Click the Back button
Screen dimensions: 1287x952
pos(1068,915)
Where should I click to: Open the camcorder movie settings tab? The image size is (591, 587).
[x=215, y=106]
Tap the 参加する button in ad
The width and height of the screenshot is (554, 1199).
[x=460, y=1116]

Task description = Please copy out all of the lines above word for word, with no changes.

Written answer =
Click the Back button
Screen dimensions: 1287x952
pos(1068,915)
Where should I click to: Open the camcorder movie settings tab? The image size is (591, 587).
[x=215, y=106]
Tap the 参加する button in ad
The width and height of the screenshot is (554, 1199).
[x=460, y=1116]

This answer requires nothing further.